Quote the rows below verbatim.

▬▬▬

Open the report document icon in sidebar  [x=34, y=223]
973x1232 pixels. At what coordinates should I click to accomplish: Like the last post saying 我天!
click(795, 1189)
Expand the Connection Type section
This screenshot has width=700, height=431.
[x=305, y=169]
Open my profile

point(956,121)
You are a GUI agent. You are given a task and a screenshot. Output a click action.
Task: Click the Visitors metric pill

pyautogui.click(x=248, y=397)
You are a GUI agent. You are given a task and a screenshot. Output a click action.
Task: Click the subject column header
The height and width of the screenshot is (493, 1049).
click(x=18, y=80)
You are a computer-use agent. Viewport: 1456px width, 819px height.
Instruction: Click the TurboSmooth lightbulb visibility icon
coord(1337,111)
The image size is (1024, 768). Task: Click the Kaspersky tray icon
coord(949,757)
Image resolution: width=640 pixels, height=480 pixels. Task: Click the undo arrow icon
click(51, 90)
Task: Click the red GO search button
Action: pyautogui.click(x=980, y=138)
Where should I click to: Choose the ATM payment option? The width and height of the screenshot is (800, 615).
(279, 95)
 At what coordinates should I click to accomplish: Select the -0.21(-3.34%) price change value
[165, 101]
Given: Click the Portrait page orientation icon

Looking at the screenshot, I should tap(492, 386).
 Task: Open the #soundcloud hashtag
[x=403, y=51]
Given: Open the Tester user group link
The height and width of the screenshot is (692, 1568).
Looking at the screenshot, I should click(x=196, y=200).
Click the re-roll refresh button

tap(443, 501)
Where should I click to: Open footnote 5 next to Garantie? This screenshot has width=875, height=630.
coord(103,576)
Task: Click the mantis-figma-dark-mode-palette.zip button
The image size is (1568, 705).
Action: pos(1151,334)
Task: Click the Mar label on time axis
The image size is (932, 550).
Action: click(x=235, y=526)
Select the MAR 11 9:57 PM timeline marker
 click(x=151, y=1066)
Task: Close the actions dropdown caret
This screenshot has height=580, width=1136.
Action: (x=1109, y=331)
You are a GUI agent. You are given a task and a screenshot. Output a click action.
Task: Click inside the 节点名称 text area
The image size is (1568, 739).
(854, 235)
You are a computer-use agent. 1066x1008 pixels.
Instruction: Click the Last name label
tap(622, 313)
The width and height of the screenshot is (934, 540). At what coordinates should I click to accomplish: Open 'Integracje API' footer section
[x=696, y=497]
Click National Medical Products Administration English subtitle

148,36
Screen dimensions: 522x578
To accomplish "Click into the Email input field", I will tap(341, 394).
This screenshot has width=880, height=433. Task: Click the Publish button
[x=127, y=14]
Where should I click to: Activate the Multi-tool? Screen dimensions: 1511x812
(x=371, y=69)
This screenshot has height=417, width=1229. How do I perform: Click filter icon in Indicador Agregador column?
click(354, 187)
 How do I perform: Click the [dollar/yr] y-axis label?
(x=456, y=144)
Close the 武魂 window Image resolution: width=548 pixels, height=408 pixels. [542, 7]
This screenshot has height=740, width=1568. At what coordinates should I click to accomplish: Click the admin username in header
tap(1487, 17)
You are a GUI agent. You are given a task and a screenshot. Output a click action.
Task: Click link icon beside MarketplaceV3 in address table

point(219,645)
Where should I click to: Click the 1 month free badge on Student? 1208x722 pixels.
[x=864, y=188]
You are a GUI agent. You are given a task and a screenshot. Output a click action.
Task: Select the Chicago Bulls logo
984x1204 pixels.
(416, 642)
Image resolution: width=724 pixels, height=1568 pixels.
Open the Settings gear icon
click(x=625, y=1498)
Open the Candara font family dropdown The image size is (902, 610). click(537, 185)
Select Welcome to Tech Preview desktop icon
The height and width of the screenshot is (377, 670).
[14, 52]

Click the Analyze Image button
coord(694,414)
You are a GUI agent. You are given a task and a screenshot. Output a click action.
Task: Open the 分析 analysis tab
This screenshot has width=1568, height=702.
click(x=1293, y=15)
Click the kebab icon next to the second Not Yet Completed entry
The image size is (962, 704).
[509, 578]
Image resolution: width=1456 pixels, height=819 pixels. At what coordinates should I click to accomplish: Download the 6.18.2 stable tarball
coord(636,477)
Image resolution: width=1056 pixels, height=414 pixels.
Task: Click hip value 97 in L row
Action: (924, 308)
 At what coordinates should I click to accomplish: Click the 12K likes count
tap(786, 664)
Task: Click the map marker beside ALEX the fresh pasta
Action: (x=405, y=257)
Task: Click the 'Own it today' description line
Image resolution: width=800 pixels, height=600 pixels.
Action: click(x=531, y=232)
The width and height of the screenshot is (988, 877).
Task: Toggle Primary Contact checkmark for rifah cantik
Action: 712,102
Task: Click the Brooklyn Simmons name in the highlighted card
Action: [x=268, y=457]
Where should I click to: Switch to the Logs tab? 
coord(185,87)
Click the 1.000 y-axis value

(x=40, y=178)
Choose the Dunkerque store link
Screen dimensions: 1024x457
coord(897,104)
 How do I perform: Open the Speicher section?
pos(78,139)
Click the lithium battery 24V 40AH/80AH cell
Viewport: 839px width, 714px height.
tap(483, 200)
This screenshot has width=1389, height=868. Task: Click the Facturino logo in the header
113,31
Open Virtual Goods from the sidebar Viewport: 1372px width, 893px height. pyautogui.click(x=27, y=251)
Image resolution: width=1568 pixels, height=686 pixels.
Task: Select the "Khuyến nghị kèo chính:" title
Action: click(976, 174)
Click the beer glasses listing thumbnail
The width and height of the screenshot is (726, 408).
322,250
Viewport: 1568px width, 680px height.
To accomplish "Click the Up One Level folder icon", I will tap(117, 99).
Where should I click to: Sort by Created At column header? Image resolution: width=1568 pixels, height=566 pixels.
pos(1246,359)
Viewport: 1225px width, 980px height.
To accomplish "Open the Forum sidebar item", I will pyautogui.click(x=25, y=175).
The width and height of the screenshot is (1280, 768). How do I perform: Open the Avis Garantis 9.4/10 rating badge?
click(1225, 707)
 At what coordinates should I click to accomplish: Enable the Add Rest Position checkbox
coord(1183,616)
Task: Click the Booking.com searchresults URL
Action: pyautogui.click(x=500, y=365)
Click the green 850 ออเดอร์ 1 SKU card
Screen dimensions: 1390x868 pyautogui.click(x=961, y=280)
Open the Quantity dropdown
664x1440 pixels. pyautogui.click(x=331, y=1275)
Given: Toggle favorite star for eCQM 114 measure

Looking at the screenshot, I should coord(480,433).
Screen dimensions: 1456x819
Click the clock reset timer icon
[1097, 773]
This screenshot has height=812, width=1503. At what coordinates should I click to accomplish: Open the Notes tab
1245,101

▬▬▬

◆ **Expected answer**
Open the report document icon in sidebar  [x=34, y=223]
973x1232 pixels. At what coordinates should I click to accomplish: Like the last post saying 我天!
click(795, 1189)
Expand the Connection Type section
This screenshot has width=700, height=431.
[x=305, y=169]
Open my profile

point(956,121)
You are a GUI agent. You are given a task and a screenshot. Output a click action.
Task: Click the Visitors metric pill

pyautogui.click(x=248, y=397)
You are a GUI agent. You are given a task and a screenshot. Output a click action.
Task: Click the subject column header
The height and width of the screenshot is (493, 1049).
click(x=18, y=80)
You are a computer-use agent. Viewport: 1456px width, 819px height.
Instruction: Click the TurboSmooth lightbulb visibility icon
coord(1337,111)
The image size is (1024, 768). Task: Click the Kaspersky tray icon
coord(949,757)
Image resolution: width=640 pixels, height=480 pixels. Task: Click the undo arrow icon
click(51, 90)
Task: Click the red GO search button
Action: pyautogui.click(x=980, y=138)
Where should I click to: Choose the ATM payment option? The width and height of the screenshot is (800, 615).
(279, 95)
 At what coordinates should I click to accomplish: Select the -0.21(-3.34%) price change value
[165, 101]
Given: Click the Portrait page orientation icon

Looking at the screenshot, I should tap(492, 386).
 Task: Open the #soundcloud hashtag
[x=403, y=51]
Given: Open the Tester user group link
The height and width of the screenshot is (692, 1568).
Looking at the screenshot, I should click(x=196, y=200).
Click the re-roll refresh button

tap(443, 501)
Where should I click to: Open footnote 5 next to Garantie? This screenshot has width=875, height=630.
coord(103,576)
Task: Click the mantis-figma-dark-mode-palette.zip button
The image size is (1568, 705).
Action: pos(1151,334)
Task: Click the Mar label on time axis
The image size is (932, 550).
Action: click(x=235, y=526)
Select the MAR 11 9:57 PM timeline marker
 click(x=151, y=1066)
Task: Close the actions dropdown caret
This screenshot has height=580, width=1136.
Action: (x=1109, y=331)
You are a GUI agent. You are given a task and a screenshot. Output a click action.
Task: Click inside the 节点名称 text area
The image size is (1568, 739).
(854, 235)
You are a computer-use agent. 1066x1008 pixels.
Instruction: Click the Last name label
tap(622, 313)
The width and height of the screenshot is (934, 540). At what coordinates should I click to accomplish: Open 'Integracje API' footer section
[x=696, y=497]
Click National Medical Products Administration English subtitle

148,36
Screen dimensions: 522x578
To accomplish "Click into the Email input field", I will tap(341, 394).
This screenshot has width=880, height=433. Task: Click the Publish button
[x=127, y=14]
Where should I click to: Activate the Multi-tool? Screen dimensions: 1511x812
(x=371, y=69)
This screenshot has height=417, width=1229. How do I perform: Click filter icon in Indicador Agregador column?
click(354, 187)
 How do I perform: Click the [dollar/yr] y-axis label?
(x=456, y=144)
Close the 武魂 window Image resolution: width=548 pixels, height=408 pixels. [542, 7]
This screenshot has height=740, width=1568. At what coordinates should I click to accomplish: Click the admin username in header
tap(1487, 17)
You are a GUI agent. You are given a task and a screenshot. Output a click action.
Task: Click link icon beside MarketplaceV3 in address table

point(219,645)
Where should I click to: Click the 1 month free badge on Student? 1208x722 pixels.
[x=864, y=188]
You are a GUI agent. You are given a task and a screenshot. Output a click action.
Task: Select the Chicago Bulls logo
984x1204 pixels.
(416, 642)
Image resolution: width=724 pixels, height=1568 pixels.
Open the Settings gear icon
click(x=625, y=1498)
Open the Candara font family dropdown The image size is (902, 610). click(537, 185)
Select Welcome to Tech Preview desktop icon
The height and width of the screenshot is (377, 670).
[14, 52]

Click the Analyze Image button
coord(694,414)
You are a GUI agent. You are given a task and a screenshot. Output a click action.
Task: Open the 分析 analysis tab
This screenshot has width=1568, height=702.
click(x=1293, y=15)
Click the kebab icon next to the second Not Yet Completed entry
The image size is (962, 704).
[509, 578]
Image resolution: width=1456 pixels, height=819 pixels. At what coordinates should I click to accomplish: Download the 6.18.2 stable tarball
coord(636,477)
Image resolution: width=1056 pixels, height=414 pixels.
Task: Click hip value 97 in L row
Action: (924, 308)
 At what coordinates should I click to accomplish: Click the 12K likes count
tap(786, 664)
Task: Click the map marker beside ALEX the fresh pasta
Action: (x=405, y=257)
Task: Click the 'Own it today' description line
Image resolution: width=800 pixels, height=600 pixels.
Action: click(x=531, y=232)
The width and height of the screenshot is (988, 877).
Task: Toggle Primary Contact checkmark for rifah cantik
Action: 712,102
Task: Click the Brooklyn Simmons name in the highlighted card
Action: [x=268, y=457]
Where should I click to: Switch to the Logs tab? 
coord(185,87)
Click the 1.000 y-axis value

(x=40, y=178)
Choose the Dunkerque store link
Screen dimensions: 1024x457
coord(897,104)
 How do I perform: Open the Speicher section?
pos(78,139)
Click the lithium battery 24V 40AH/80AH cell
Viewport: 839px width, 714px height.
tap(483, 200)
This screenshot has width=1389, height=868. Task: Click the Facturino logo in the header
113,31
Open Virtual Goods from the sidebar Viewport: 1372px width, 893px height. pyautogui.click(x=27, y=251)
Image resolution: width=1568 pixels, height=686 pixels.
Task: Select the "Khuyến nghị kèo chính:" title
Action: click(976, 174)
Click the beer glasses listing thumbnail
The width and height of the screenshot is (726, 408).
322,250
Viewport: 1568px width, 680px height.
To accomplish "Click the Up One Level folder icon", I will tap(117, 99).
Where should I click to: Sort by Created At column header? Image resolution: width=1568 pixels, height=566 pixels.
pos(1246,359)
Viewport: 1225px width, 980px height.
To accomplish "Open the Forum sidebar item", I will pyautogui.click(x=25, y=175).
The width and height of the screenshot is (1280, 768). How do I perform: Open the Avis Garantis 9.4/10 rating badge?
click(1225, 707)
 At what coordinates should I click to accomplish: Enable the Add Rest Position checkbox
coord(1183,616)
Task: Click the Booking.com searchresults URL
Action: pyautogui.click(x=500, y=365)
Click the green 850 ออเดอร์ 1 SKU card
Screen dimensions: 1390x868 pyautogui.click(x=961, y=280)
Open the Quantity dropdown
664x1440 pixels. pyautogui.click(x=331, y=1275)
Given: Toggle favorite star for eCQM 114 measure

Looking at the screenshot, I should coord(480,433).
Screen dimensions: 1456x819
Click the clock reset timer icon
[1097, 773]
This screenshot has height=812, width=1503. At what coordinates should I click to accomplish: Open the Notes tab
1245,101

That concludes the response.